On the programming front, we have flourished in almost every area. A couple of examples: Education—we rolled out the Chai and Mitkadem Hebrew curriculums. Social Action—we initiated the Kehilat Tzedek and Just Congregations programs, which enable our congregations to make social action an integral part of what they do and how they build community. Camping—we added Camp Kalsman in Arlington, Washington as our newest crown jewel in a camping system which now serves 9,000+ campers and some 25,000 teens and adults for retreats, conferences, and study weekends.
Still, we face multiple challenges. One looms especially large in my mind: meeting the needs of our young people from the time they go to college or enter the workforce to the time, we hope, they join a congregation.
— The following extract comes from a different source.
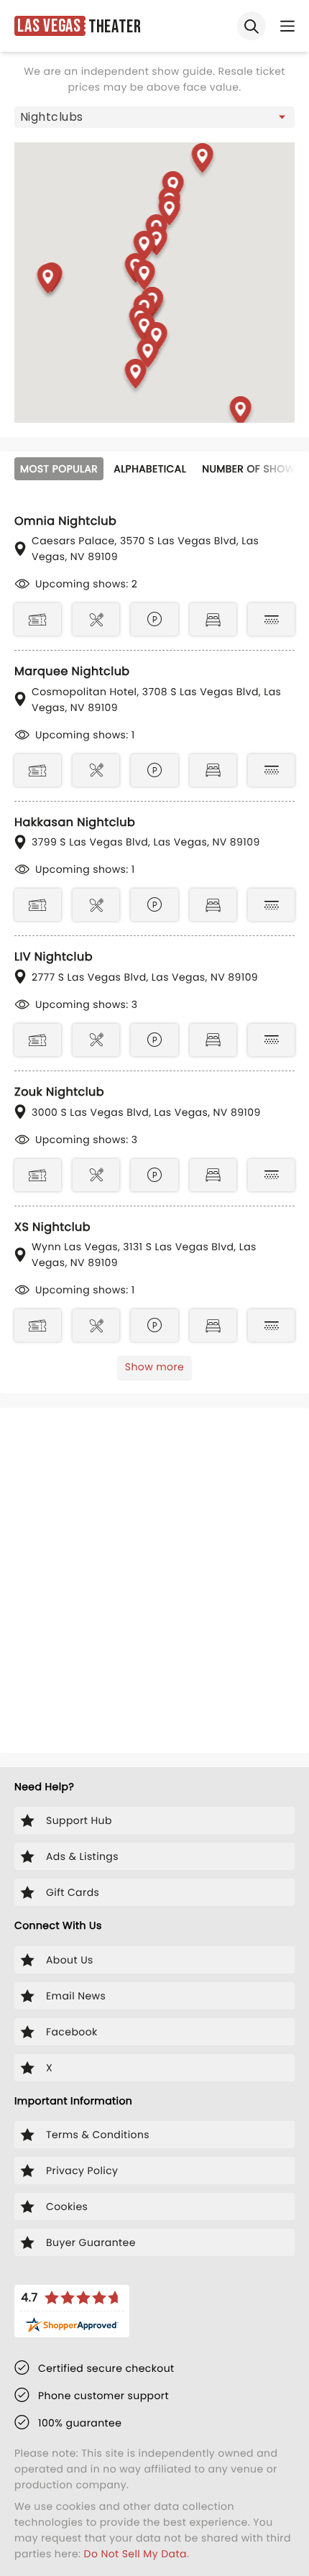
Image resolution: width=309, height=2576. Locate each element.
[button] (203, 161)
While this is not a new issue for us—I attended a Biennial workshop in the 1980s called “College to Kindergarten, the Vanished Years”—the challenges this age group presents in 2008 are greater than before. The traditional pattern has changed: they tend to stay single longer and, in our increasingly global world, they may reside almost anywhere. Many of them relate that congregational life does not address their needs or yearning for connection. “Religion,” they say, turns them off; yet they are as eager as their predecessors for spiritual moments in their lives. We need to show them that our synagogue doors are open to them, and that connectedness and community can be found inside. And if they are searching for meaning and transcendence outside our doors, we must bring the synagogue to them.
To do so, we need to start early. In 2006 and 2007, RJ’s Insider’s Guides to College reached tens of thousands of Jewish college students, as well as those who support them—a good first step. But we also need to stay in personal touch while our students are in college. Whenever possible, their home congregations and/or congregations in the local college community can reach out to them and keep them connected to the Movement. We can partner with others, as we have with Hillel, to create meaningful Reform college experiences on campus. We can also help our congregations reach out to those who have participated in a a Taglit – birthright israel: KESHER Israel Connection trip under the auspices of KESHER (our college group).This trip (email KesherIsraeltrip@urj.org or call 212-650-4070) builds a sense of connection to Israel; synagogues can amplify the impact by drawing those who’ve now returned home into congregational life.
I have been privileged to be your Chair and to work with the many wonderful people who serve our Movement at every level. I am grateful to all of them.
Finally, a far too brief public word of thanks to my wife Amy for being my partner on what has been a wonderful journey for us both.